Provided records:
........
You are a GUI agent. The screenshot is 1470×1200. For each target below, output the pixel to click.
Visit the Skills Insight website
........
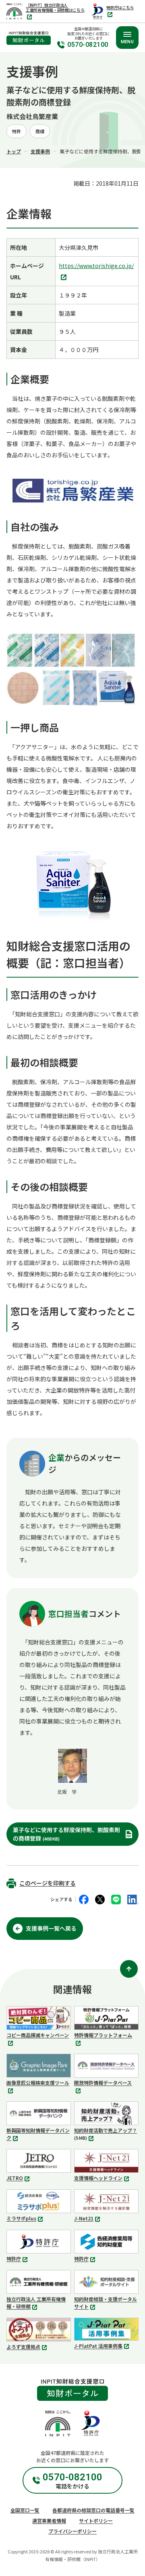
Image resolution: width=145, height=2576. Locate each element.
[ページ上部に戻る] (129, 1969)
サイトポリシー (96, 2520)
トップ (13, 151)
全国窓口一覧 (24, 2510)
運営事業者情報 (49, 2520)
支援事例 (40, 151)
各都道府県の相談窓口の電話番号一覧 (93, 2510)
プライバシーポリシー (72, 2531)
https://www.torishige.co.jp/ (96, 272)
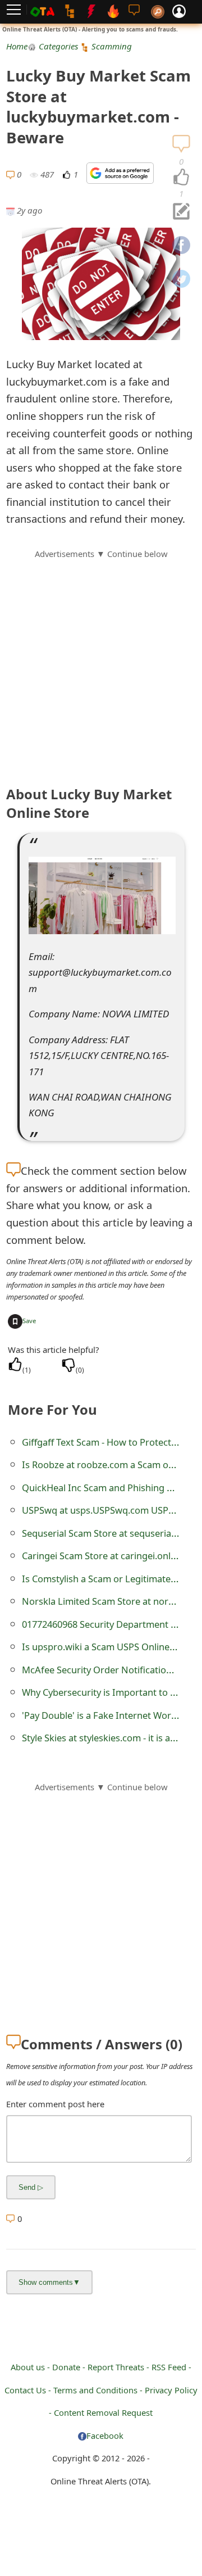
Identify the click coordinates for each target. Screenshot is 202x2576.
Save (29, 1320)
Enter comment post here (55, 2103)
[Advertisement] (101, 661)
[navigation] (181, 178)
........
Task requirements: Respond with the exact lines above running from the one containing "[ページ上部に戻る] (129, 1969)" to the one containing "[navigation] (181, 178)", both ends kept and no pictures included.

Task solution:
[ページ上部に戻る] (129, 1969)
サイトポリシー (96, 2520)
トップ (13, 151)
全国窓口一覧 (24, 2510)
運営事業者情報 (49, 2520)
支援事例 (40, 151)
各都道府県の相談窓口の電話番号一覧 (93, 2510)
プライバシーポリシー (72, 2531)
https://www.torishige.co.jp/ (96, 272)
Identify the click coordinates for each target. Screenshot is 202x2576.
Save (29, 1320)
Enter comment post here (55, 2103)
[Advertisement] (101, 661)
[navigation] (181, 178)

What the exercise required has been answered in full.